• _Task prompt_: Reproduce verbatim the lines from the line containing "Reply to the comment with 25 likes" through the line containing "tap(724, 503)", both included, and nothing else.

• _Records shown_:
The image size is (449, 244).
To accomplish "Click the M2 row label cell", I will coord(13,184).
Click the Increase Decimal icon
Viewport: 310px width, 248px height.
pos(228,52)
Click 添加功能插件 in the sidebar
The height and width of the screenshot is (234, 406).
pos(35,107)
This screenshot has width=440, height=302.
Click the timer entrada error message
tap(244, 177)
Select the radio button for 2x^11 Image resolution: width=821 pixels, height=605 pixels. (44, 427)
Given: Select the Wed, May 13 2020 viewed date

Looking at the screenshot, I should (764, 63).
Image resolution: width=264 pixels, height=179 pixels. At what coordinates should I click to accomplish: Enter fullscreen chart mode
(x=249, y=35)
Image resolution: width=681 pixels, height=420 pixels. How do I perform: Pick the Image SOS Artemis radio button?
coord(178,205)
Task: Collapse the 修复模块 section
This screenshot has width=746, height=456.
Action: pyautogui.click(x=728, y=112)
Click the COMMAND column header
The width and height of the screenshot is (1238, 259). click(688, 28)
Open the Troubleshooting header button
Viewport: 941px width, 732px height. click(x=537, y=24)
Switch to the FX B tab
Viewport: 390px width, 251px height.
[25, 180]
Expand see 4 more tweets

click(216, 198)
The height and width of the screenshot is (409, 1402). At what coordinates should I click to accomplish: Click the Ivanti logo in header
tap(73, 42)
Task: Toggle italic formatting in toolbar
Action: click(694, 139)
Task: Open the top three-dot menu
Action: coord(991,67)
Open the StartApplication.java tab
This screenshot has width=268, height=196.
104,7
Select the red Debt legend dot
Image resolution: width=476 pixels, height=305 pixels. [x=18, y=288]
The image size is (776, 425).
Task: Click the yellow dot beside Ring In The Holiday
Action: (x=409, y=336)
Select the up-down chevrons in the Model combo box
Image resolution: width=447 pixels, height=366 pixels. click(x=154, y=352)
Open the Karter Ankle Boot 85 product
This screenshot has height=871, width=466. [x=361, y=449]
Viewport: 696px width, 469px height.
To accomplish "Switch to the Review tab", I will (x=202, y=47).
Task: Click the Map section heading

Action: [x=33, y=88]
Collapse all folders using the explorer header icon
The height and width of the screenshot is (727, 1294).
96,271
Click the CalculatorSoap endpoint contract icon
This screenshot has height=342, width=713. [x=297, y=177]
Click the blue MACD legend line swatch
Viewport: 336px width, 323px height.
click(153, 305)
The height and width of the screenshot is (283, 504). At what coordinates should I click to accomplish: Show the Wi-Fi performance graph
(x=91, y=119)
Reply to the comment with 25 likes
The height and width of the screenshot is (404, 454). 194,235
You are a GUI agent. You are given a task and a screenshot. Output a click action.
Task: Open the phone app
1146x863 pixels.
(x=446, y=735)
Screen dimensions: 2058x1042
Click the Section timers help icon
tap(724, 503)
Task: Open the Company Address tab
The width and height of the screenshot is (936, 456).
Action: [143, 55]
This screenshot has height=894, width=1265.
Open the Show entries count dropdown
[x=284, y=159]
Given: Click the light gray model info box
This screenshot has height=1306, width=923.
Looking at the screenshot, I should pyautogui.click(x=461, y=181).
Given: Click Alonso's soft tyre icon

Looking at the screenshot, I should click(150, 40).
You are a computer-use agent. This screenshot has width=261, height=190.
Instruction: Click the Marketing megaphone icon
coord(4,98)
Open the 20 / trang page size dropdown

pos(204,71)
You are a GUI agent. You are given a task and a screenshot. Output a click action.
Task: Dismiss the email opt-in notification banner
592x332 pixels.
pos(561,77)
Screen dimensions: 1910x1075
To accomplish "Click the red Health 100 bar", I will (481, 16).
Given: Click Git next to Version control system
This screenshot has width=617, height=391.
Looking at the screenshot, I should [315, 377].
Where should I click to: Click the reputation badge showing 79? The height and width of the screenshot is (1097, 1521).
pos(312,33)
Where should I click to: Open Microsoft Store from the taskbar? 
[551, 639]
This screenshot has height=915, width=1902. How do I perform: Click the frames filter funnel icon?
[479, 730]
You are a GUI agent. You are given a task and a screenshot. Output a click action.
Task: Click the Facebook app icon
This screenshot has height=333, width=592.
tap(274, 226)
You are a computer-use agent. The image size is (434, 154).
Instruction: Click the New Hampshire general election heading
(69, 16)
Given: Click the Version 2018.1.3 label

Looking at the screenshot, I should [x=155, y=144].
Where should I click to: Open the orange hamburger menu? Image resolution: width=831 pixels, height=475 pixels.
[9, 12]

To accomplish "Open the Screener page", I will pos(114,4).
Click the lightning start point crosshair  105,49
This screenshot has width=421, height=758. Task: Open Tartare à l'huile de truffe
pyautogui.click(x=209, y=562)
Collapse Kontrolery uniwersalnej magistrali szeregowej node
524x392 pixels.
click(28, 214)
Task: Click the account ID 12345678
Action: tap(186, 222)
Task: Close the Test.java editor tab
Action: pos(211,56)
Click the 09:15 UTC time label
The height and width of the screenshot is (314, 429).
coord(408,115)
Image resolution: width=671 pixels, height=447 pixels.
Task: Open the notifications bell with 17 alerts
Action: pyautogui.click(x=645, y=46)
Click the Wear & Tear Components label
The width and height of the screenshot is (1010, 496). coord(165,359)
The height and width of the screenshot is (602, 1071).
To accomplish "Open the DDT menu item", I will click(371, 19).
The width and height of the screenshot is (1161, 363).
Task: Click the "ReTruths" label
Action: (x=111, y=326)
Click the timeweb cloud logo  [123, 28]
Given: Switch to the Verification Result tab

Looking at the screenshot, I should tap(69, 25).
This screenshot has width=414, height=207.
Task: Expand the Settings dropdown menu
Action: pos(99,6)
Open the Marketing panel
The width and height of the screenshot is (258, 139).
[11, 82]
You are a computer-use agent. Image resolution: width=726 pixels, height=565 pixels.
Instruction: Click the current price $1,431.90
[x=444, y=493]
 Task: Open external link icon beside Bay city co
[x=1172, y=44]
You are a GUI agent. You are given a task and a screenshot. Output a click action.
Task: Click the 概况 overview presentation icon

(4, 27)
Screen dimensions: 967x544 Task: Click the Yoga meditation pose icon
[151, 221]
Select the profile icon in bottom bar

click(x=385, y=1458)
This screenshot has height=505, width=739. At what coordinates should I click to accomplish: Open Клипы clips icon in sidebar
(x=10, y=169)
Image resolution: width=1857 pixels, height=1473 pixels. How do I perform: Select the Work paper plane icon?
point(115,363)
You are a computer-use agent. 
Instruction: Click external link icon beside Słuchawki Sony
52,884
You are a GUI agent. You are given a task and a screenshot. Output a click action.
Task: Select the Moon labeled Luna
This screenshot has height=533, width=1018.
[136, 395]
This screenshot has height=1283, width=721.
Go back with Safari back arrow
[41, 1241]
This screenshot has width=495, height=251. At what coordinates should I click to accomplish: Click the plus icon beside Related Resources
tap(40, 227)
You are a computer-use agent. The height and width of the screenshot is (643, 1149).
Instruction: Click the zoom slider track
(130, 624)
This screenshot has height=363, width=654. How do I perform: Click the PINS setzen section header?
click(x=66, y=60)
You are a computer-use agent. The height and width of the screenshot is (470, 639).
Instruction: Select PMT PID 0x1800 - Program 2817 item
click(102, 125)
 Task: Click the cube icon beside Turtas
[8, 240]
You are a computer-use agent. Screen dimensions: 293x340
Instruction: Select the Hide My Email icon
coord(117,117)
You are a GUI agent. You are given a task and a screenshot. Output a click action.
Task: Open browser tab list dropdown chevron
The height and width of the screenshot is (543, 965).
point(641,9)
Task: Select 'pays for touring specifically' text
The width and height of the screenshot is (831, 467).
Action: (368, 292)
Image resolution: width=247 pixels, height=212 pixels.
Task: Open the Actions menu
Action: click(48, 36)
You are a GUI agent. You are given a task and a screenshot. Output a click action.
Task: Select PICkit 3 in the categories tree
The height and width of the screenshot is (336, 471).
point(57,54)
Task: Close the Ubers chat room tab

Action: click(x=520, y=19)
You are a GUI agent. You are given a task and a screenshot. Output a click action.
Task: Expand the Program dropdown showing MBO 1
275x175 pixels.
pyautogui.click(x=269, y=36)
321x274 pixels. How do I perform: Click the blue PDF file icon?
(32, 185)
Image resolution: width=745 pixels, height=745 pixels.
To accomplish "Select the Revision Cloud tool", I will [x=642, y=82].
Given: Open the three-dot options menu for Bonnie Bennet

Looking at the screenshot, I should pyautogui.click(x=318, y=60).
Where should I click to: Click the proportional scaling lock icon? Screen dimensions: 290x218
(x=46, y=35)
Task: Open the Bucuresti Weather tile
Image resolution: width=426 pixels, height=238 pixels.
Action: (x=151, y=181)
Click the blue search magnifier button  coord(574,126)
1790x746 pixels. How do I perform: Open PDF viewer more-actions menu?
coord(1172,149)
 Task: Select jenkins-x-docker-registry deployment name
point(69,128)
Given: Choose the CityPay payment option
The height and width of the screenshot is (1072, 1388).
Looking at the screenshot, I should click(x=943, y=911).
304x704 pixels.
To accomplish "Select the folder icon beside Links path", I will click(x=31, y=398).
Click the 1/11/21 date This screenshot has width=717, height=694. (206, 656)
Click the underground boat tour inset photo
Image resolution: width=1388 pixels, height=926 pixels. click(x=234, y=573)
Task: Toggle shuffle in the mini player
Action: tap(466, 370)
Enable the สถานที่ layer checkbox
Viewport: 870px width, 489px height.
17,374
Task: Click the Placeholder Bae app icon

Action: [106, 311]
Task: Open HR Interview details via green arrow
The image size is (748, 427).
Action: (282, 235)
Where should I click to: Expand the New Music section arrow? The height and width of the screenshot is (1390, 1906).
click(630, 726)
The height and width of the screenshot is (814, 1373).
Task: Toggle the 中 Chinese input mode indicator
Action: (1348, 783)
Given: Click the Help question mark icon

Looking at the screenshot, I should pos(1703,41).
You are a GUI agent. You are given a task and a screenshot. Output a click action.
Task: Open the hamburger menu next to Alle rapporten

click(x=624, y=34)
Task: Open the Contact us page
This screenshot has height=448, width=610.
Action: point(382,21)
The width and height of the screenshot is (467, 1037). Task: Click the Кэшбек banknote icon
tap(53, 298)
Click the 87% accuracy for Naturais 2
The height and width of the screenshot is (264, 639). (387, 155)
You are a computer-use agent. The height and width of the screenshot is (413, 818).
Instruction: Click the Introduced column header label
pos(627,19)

• _Written solution_:
Reply to the comment with 25 likes
The height and width of the screenshot is (404, 454). 194,235
You are a GUI agent. You are given a task and a screenshot. Output a click action.
Task: Open the phone app
1146x863 pixels.
(x=446, y=735)
Screen dimensions: 2058x1042
Click the Section timers help icon
tap(724, 503)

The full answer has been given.